If any logic written before chain.filter(exchange) method call are executed before running another ‘filter in chain’ or ‘calling target service endpoint’. Since, the logic/code running before making call to another filter or target endpoint, it is called pre-filter and used for pre-processing like adding additional headers, security assertions, rate limiting and so on.

If any logic written after chain.filter(exchange) method call are executed after the processing completed in chain.filter(exchange) method, means the ‘target service endpoint’ has been completed and then the logic/lines written after chain.filter(exchange) is being executed. Therefore, it is called post-filter.

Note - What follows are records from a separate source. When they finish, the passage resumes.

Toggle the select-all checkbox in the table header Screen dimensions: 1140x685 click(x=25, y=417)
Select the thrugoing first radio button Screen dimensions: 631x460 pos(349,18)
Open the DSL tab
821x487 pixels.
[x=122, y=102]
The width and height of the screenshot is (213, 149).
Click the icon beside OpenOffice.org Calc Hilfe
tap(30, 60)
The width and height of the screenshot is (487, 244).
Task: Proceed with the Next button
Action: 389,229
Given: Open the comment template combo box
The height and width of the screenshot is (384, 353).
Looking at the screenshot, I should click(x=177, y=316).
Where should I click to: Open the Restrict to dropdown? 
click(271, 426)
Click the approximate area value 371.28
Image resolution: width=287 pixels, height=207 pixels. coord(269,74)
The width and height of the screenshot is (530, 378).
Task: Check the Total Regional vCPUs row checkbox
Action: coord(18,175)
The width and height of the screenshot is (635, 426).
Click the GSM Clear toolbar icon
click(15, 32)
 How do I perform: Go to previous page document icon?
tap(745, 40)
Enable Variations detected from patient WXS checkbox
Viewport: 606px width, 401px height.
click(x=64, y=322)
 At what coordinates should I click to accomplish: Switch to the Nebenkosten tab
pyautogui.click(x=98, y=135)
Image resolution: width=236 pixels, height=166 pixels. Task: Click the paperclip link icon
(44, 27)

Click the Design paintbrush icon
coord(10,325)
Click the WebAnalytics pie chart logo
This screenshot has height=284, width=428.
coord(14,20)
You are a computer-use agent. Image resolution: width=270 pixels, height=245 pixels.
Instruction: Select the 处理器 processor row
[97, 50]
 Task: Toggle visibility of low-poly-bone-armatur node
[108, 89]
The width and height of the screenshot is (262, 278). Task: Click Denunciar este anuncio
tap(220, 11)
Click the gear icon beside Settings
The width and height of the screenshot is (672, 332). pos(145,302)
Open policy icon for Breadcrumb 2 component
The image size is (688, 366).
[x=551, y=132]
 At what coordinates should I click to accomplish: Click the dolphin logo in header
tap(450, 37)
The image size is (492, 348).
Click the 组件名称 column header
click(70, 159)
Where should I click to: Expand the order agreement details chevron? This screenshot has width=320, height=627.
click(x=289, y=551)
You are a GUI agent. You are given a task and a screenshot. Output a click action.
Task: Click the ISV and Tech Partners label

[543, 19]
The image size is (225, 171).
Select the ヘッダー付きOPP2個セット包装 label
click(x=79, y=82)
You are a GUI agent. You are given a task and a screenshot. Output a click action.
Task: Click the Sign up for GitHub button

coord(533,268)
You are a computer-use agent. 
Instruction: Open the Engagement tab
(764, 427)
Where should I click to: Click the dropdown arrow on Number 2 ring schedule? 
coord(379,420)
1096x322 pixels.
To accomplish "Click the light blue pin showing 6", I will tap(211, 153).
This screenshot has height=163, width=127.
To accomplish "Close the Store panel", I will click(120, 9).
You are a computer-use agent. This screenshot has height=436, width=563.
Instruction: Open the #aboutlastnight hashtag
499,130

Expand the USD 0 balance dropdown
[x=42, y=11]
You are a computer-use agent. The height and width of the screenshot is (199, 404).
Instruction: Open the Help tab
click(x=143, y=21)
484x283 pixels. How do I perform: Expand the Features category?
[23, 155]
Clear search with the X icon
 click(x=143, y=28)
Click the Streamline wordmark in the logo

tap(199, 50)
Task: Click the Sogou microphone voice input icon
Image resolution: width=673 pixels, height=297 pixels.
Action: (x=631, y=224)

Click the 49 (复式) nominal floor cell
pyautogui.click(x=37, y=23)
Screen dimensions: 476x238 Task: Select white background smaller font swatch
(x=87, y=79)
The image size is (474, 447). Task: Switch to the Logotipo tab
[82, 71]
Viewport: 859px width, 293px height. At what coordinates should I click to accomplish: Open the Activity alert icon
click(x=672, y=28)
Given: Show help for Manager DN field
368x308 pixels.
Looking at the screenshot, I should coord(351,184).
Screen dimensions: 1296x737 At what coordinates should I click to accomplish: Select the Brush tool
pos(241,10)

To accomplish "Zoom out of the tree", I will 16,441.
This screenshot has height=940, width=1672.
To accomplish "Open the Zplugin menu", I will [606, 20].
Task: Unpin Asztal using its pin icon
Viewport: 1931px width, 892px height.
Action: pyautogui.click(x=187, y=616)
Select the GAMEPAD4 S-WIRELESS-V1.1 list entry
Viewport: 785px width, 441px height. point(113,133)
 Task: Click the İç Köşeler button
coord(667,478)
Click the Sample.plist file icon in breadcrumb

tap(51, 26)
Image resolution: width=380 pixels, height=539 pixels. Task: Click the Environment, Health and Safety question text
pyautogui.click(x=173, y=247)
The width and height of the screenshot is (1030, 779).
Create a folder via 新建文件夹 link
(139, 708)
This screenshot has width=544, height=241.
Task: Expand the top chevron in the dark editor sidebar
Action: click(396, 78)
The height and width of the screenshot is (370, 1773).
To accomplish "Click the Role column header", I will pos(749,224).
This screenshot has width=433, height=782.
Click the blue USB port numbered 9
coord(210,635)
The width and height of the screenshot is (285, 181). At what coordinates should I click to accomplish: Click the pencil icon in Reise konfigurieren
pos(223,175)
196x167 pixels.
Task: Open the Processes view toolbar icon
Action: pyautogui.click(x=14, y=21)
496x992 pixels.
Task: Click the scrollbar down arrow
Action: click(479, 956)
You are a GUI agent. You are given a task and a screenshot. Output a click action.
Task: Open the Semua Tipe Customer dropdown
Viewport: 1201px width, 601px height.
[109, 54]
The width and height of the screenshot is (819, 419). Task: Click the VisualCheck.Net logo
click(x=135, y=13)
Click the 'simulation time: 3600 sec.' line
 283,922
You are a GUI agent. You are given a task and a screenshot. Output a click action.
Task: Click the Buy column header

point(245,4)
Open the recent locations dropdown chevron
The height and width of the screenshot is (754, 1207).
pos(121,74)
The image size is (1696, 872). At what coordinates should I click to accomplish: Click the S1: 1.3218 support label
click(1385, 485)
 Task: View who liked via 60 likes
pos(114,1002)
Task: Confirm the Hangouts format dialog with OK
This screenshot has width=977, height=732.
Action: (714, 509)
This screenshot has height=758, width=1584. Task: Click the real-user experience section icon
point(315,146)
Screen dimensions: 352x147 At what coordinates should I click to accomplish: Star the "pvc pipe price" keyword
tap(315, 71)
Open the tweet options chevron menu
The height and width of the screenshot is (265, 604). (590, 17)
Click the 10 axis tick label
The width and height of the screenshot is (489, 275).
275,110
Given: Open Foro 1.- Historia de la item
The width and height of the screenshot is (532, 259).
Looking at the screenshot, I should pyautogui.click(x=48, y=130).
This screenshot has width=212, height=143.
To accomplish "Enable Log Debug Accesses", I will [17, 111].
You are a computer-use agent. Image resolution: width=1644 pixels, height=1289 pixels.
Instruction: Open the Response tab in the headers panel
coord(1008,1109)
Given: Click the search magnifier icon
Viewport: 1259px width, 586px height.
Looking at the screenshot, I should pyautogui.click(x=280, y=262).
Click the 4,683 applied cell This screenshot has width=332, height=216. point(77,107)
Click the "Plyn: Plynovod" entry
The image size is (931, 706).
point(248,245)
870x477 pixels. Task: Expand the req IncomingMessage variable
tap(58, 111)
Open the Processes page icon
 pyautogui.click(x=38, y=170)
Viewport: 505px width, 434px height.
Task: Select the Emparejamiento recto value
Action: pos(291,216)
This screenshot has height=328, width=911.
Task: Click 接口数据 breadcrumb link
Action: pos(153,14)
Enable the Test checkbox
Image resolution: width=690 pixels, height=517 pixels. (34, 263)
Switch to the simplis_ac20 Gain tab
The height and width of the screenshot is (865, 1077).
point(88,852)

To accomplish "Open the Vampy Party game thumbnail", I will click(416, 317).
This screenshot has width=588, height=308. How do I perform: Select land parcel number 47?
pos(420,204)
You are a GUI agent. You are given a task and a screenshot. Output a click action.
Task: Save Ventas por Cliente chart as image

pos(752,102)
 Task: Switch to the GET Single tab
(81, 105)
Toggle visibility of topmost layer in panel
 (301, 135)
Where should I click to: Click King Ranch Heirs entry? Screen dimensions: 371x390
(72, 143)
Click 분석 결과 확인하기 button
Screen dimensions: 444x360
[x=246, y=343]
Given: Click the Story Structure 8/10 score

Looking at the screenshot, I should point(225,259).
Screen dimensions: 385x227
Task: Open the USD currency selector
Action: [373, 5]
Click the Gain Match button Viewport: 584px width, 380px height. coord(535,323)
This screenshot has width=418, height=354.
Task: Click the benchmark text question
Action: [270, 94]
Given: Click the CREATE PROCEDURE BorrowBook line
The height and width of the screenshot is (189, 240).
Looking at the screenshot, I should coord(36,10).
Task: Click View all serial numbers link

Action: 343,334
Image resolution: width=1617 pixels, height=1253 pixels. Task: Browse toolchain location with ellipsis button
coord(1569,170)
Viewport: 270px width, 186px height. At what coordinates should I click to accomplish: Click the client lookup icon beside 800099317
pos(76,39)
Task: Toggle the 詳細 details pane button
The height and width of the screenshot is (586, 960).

Since, it is just way of writing and placement of code decides whether it is for pre/post both can be written in single filter.

            @Override
            public Mono<Void> filter(ServerWebExchange exchange, GatewayFilterChain chain) {
                return Mono.just(exchange)
                        .map(it -> {
                            it.getRequest().getHeaders().add("x-pre-header", "value");
                            return it;
                        })
                        .doOnNext(it -> {
                            logger.debug("Pre-Processing/PreFilter");
                        })
                        .map(it -> chain.filter(it))
                        .then()
                        .map(it -> {
                            exchange.getResponse().getHeaders().add("x-post-header", "value");
                            return it;
                        })
                        .doOnNext(it -> {
                            logger.debug("Post-Processing/PostFilter");
                        });
            }

Additionally, sequence of execution of filters are controlled by ordering of filters.

Now, when question comes for modifying response body, it is very clear that response will be provided only when ‘target service endpoint’ called which requires chain.filter(exchange).

Here there is a twist, called ‘response commit’. When response is already committed, cannot change in response body and as soon as chain.filter(exchange) is called, it will take micro/mili-seconds to write response to client and commit the response. Means, if any code written after then() method makes changes in response body it will throw exception ‘response already committed’.

To avoid it, response body always modified while making chain.filter(exchange) call. Example, consider code written in ModifyResponseBodyGatewayFilterFactory‘s method filter(...) as:

        @Override
        public Mono<Void> filter(ServerWebExchange exchange, GatewayFilterChain chain) {
            return chain.filter(exchange.mutate()
                    .response(new ModifiedServerHttpResponse(exchange, config)).build());
        }

Here, exchange is mutated and response body is set at the same moment. It will modify the response and invoke other filters in chain, if there is no any remaining filters in chain then it serve the response to client.

So conceptually, response body modification happens as post activity only it the filter comes later in chain. Needs like other filter should not be executed once response body modified / some specific filter needs to be executed after response body modification need to be managed by Filter’s ordering.